## O que fazer
Passe para inglês a seguinte frase do texto sobre o fim dos pelados na I Divisão, que vem mais abaixo: "A partir da temporada de 1984/85, todos os encontros da I Divisão Nacional teriam de ser disputados em relva."

Por David Marques

Ainda se lembra dos pelados na I Divisão? Provavelmente já não. Corria o ano de 1982 quando a Federação Portuguesa de Futebol emitiu uma norma que obrigava todos os clubes do principal escalão do futebol português a transitarem definitivamente dos pelados para o relvado no prazo máximo de duas épocas desportivas.

A partir da temporada de 1984/85, todos os encontros da I Divisão Nacional teriam de ser disputados em relva. Natural, claro está, porque as modernices do sintético ainda não eram para aqui chamadas.

O último resistente foi o Estádio Engenheiro Vidal Pinheiro. A 13 de Maio de 1984, num Salgueiros-Boavista, cumpriu-se o último jogo da história da primeira divisão disputado em pelado. Era o fim das tardes poeirentas de futebol na Liga Portuguesa. Para sempre.

No próximo domingo, pelas 19h30, volta a fazer-se história. Pela primeira vez desde aquela tarde de Maio de 1984, um jogo da I Liga vai ser disputado sobre uma superfície que não a de relva natural, desta vez entre Boavista e Benfica.

## Secção de dados

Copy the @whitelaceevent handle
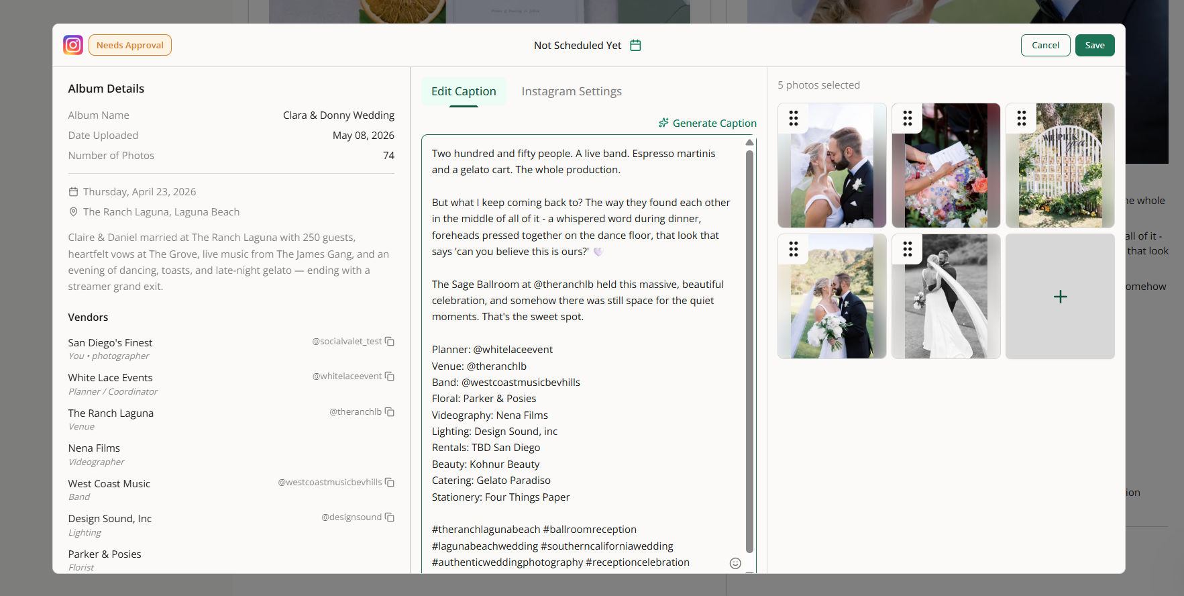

## Problema resolvido
Starting with the 1984/85 season, all matches in the National First Division would have to be played on grass.